» STUDY MATERIAL:
_ _ _ _ _ _ _
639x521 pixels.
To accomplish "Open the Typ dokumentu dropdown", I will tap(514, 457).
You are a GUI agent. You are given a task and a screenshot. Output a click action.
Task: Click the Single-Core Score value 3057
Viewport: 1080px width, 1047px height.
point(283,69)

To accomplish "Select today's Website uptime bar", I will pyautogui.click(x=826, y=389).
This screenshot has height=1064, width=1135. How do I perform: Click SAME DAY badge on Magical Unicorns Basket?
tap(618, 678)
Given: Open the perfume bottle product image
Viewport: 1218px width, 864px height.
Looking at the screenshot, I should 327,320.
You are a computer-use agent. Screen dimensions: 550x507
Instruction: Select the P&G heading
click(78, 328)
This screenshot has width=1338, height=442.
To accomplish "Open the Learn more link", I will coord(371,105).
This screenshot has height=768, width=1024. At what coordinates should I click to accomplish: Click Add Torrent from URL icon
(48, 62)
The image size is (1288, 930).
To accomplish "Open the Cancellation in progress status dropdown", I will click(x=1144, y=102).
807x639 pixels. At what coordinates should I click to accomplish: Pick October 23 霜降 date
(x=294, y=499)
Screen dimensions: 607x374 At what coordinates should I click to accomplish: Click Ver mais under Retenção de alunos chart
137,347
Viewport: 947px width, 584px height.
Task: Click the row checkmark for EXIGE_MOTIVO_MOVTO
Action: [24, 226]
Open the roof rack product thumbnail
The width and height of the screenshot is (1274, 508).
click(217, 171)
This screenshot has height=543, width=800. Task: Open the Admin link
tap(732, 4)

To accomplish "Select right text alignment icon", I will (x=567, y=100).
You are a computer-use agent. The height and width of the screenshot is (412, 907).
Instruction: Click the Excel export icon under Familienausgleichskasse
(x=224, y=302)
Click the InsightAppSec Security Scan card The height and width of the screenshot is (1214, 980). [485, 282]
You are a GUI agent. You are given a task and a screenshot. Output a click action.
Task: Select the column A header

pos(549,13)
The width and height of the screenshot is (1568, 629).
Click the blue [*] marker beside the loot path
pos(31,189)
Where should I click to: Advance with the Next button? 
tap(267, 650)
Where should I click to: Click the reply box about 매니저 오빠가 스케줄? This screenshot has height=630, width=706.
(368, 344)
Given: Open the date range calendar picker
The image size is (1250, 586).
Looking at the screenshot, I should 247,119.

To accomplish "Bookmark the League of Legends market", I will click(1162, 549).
_ _ _ _ _ _ _
» WHAT YOU SHOULD DO: Repeat back all of the material, character for character.

» RESPONSE:
639x521 pixels.
To accomplish "Open the Typ dokumentu dropdown", I will tap(514, 457).
You are a GUI agent. You are given a task and a screenshot. Output a click action.
Task: Click the Single-Core Score value 3057
Viewport: 1080px width, 1047px height.
point(283,69)

To accomplish "Select today's Website uptime bar", I will pyautogui.click(x=826, y=389).
This screenshot has height=1064, width=1135. How do I perform: Click SAME DAY badge on Magical Unicorns Basket?
tap(618, 678)
Given: Open the perfume bottle product image
Viewport: 1218px width, 864px height.
Looking at the screenshot, I should 327,320.
You are a computer-use agent. Screen dimensions: 550x507
Instruction: Select the P&G heading
click(78, 328)
This screenshot has width=1338, height=442.
To accomplish "Open the Learn more link", I will coord(371,105).
This screenshot has height=768, width=1024. At what coordinates should I click to accomplish: Click Add Torrent from URL icon
(48, 62)
The image size is (1288, 930).
To accomplish "Open the Cancellation in progress status dropdown", I will click(x=1144, y=102).
807x639 pixels. At what coordinates should I click to accomplish: Pick October 23 霜降 date
(x=294, y=499)
Screen dimensions: 607x374 At what coordinates should I click to accomplish: Click Ver mais under Retenção de alunos chart
137,347
Viewport: 947px width, 584px height.
Task: Click the row checkmark for EXIGE_MOTIVO_MOVTO
Action: [24, 226]
Open the roof rack product thumbnail
The width and height of the screenshot is (1274, 508).
click(217, 171)
This screenshot has height=543, width=800. Task: Open the Admin link
tap(732, 4)

To accomplish "Select right text alignment icon", I will (x=567, y=100).
You are a computer-use agent. The height and width of the screenshot is (412, 907).
Instruction: Click the Excel export icon under Familienausgleichskasse
(x=224, y=302)
Click the InsightAppSec Security Scan card The height and width of the screenshot is (1214, 980). [485, 282]
You are a GUI agent. You are given a task and a screenshot. Output a click action.
Task: Select the column A header

pos(549,13)
The width and height of the screenshot is (1568, 629).
Click the blue [*] marker beside the loot path
pos(31,189)
Where should I click to: Advance with the Next button? 
tap(267, 650)
Where should I click to: Click the reply box about 매니저 오빠가 스케줄? This screenshot has height=630, width=706.
(368, 344)
Given: Open the date range calendar picker
The image size is (1250, 586).
Looking at the screenshot, I should 247,119.

To accomplish "Bookmark the League of Legends market", I will click(1162, 549).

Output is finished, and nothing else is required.